Reluctantly, I pulled over and watched them descend from the road without complaint and wade into the water, waist deep, slowly making their way toward the clump of distant trees. I knew that under the water, at their feet, was a narrow foot path raised about a foot above the submerged rice fields. A wrong step would likely send them completely under water with their belongings on their back. But they had done this many times before. I admired their strength and endurance.
Two weeks ago, after the flood waters had receded, I walked the same path. Even without the water, I had to be careful. These paths were not made for us big footed foreigners. I calculated each step. Once into the clump of trees, several bamboo/nepa houses appeared. My pastor/friend and I continued along the path, past barking dogs, busy chickens, waddling ducks, and some chirping birds.
We arrived at the Filipino couple’s home, slightly better built than the others. Tall trees surrounded the house. A nearby garden showed where some of their food came from. On one side of the house, bamboo poles held up a cheap plastic tarp, a lean-to tent shelter to give shade for those who came to worship. About 20 were seated on rough planks held up by A-frame legs of wooden boards.
The message was about another couple whose wife had been 8+ months pregnant with her first child, the husband too poor to afford a place to deliver the baby. Mary and Joseph had to settle for a dirty barn. Months earlier, an angel told Mary that her child, conceived by the Holy Spirit, was the Son of God. But with no midwife, hot water, or even diapers, their circumstance didn’t fit their idea of where the Son of God should be born.
God’s ways are so different than man’s.

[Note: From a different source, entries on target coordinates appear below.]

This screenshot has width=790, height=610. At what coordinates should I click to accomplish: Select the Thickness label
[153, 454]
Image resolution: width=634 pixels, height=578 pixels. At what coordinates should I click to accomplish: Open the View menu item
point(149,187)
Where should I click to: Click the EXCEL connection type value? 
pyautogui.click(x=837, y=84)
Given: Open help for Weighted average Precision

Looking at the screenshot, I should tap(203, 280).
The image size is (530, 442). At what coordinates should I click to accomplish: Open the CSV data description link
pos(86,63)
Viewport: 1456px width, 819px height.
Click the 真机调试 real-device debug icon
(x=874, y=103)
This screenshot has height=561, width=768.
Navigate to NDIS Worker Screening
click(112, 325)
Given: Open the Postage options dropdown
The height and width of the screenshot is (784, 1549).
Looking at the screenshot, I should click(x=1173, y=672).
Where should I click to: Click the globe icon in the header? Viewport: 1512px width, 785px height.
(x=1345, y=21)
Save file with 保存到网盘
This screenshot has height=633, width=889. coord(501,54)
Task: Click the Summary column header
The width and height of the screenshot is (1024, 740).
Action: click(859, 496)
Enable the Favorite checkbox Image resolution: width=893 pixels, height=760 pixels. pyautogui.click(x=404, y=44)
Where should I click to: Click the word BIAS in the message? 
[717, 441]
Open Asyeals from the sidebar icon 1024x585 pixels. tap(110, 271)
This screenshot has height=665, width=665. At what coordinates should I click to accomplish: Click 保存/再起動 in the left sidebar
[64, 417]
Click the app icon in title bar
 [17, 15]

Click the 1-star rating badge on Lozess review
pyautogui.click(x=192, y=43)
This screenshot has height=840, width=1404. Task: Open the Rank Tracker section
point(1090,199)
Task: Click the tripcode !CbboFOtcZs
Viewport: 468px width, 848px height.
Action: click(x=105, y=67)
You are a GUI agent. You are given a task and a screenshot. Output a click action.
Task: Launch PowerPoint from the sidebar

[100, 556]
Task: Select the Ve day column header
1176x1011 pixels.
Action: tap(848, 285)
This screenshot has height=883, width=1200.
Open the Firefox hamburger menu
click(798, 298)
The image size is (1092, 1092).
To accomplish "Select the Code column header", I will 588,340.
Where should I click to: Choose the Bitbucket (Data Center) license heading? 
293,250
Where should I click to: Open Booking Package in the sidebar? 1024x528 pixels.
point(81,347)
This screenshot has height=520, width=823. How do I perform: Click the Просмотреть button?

I assured those under the tent that their humble lifestyle was not an indication of God’s absence. On the contrary, it may be an indication of God’s favor. I glanced at the couple in whose humble home I was a guest. I felt sure that someday in eternity, I would be seated in their heavenly mansion which would be far bigger than mine. And that made me feel honored and blessed to be in their presence now.